Pascaline takes orange juice and strong coffee with no milk in the morning and she gets me into all sorts of trouble. When she was staying on my couch she said, 'I have to go into the vines.'
And that's how we ended up on a sunny Sunday morning driving east on the long Island Expressway.
Guilty as charged: I ignore my local wines. My biggest excuse is that I was brought up on Long Island, and let's just say, I was a vine planted to the wrong soil. In fact, I view myself as a survivor of the experience.
But it isn't merely that. I am not sure what this shallow sand bar has to say for itself when it comes to the grape. I'm still listening, even if I don't turn on the radio station to hear the music all that often. I keep on remembering what Louisa Hargrave told me when we discussed wild yeast fermentation on the Island, she said she wasn't sure you wanted the taste of the land to come through.
A very interesting thought.
But then you are what you eat, and for a long time Long Island soil 'ate' a different crop, what was true then, might not be true in the future. Especially with attentive farming.
I've been trying to find some information on geological studies of the area. Coming up with little absolute. The problem seems to be that the island (and the soil) is too wet to have preserved the evidence, but mostly Long Island is essentially a pile of sand and gravel left behind by a series of glaciers a couple of thousand years ago. The soils are not very deep, and just seemingly not complex.
I pulled this from a very detailed Woodshole study
Barbara chooses grass and clover cover over plowing. The clover is the chosen cover crop for those who work according to Fukuoka, it aerates the soil very much like plowing and forces the vine roots down beneath the fine clover root, creating a webby and deep root structure. The soil, as a result, was not impacted and dead like almost all the others we saw but spongy and quite perky and beautifully alive. (like in Champagne the naysayers say organic viti is impossible here.)
We skirted around a moment of friction when twiddling my toe in the sand, I posed my belief that while Long Island, if worked as the Shinn/Page team works, can make enjoyable wines, it can't make profound wines. And that's okay with me. A credible wine of place, makes me happy enough. Sometimes profound is overwrought. There has to be room for well-priced lovely, unconfected wines to knock back. Not every wine has to be Nabokov. RIght?
When David and Barbara told me about the rocks in their soil. I knew I had to back pedal. I wondered , if I hadn't taken lunch with them, would I have been so reticent about pressing my point? Was I bought for the price of a fritatta? Did I sell my point of view for a bowl of lentil stew? I kid. A little bit. But I still believe if they make a wine, a simple wine, that can deliver joy and a sense of place, isn't this enough?

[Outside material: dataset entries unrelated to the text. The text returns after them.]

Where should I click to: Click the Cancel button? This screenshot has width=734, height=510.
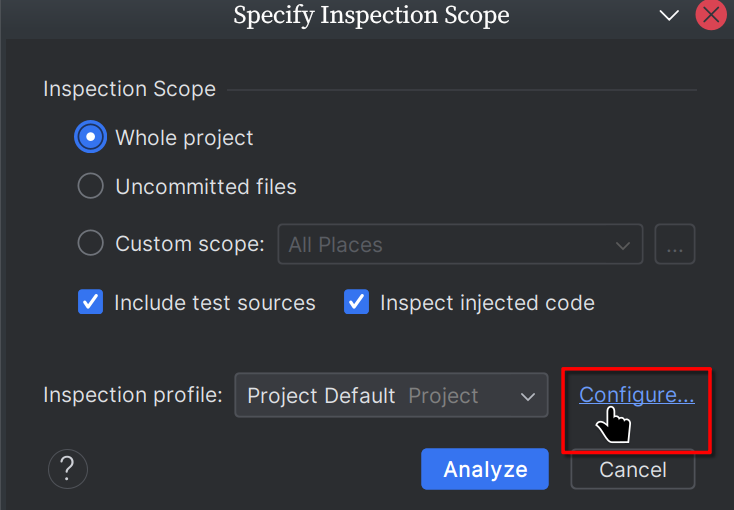(x=633, y=469)
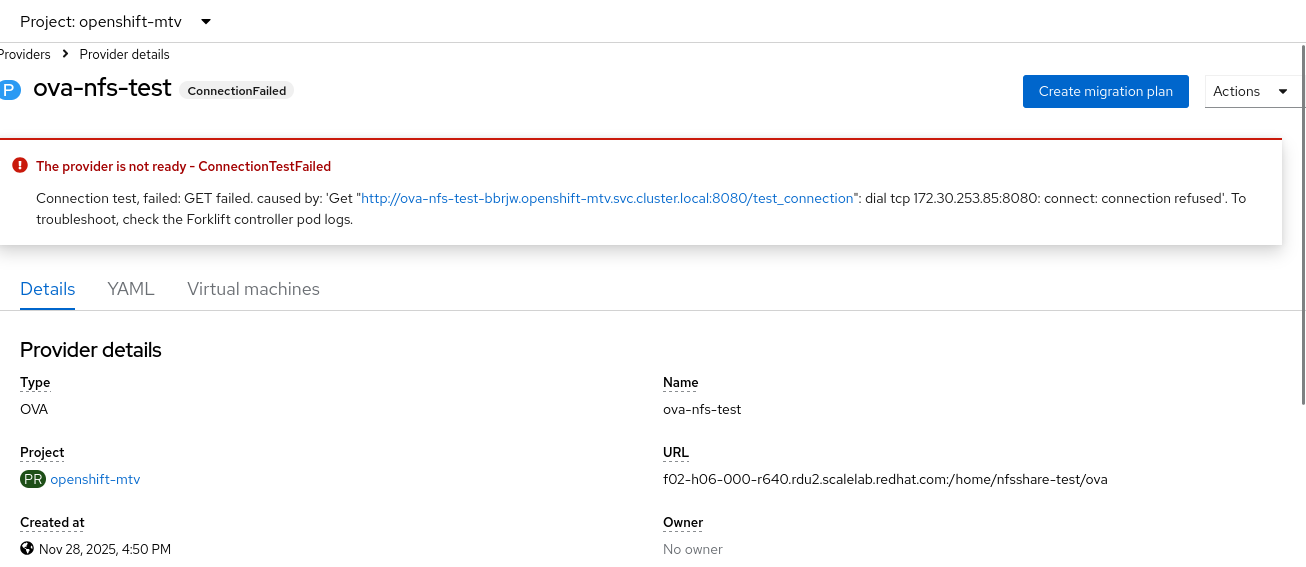Switch to the Details tab
This screenshot has width=1306, height=567.
point(47,289)
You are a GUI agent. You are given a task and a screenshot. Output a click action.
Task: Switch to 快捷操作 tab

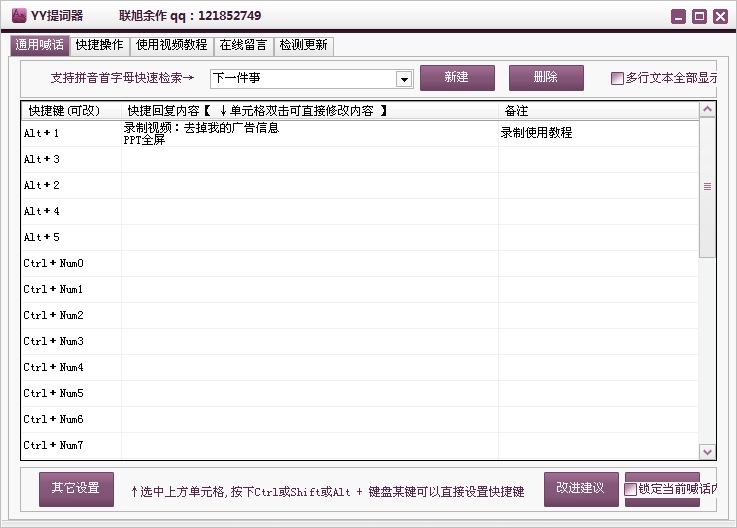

The Shinn/Page's are slowly reaching towards natural. Like most who choose that route, they are a little fearful, but making wine with no adjuncts is going to be their path.
At that lunch, we drank the new release First Fruit (Sav Bl. with a smidge of semillon), which was quite pleasant and no reason why it shouldn't be a summer sipper. in the barrel room, the wines were successful, some to me marred by too much American oak, but mostly impressive. The best reds for me where their malbec and the petite verdot (and would really like the latter if not plunked in American oak). Why does everyone has to grow merlot? Because it's a grape Zelig? Merlot, like mint, takes to most places.But there are times, like on this Sunday, I think, you know? Even if the grape--whether in Bordeaux or Long Island, it is never my first choice, this merlot is okay.
One thing we all agreed on, the wines they made with no yeast additions were far superior, displaying more nuance. This in particular told me heaps, that with the proper vineyard work, native yeast even here, is a positive and Barbara's vineyard work is effective. But for sure, great or quaffable, their's might be the most interesting address for wine on Long Island. Undoubtedly, if an when I write a wine list with room for a Long Island wine, Shinn will be on it. And if you're headed out that way for an overnight, their attached B&B is also one of the best addresses for lodging.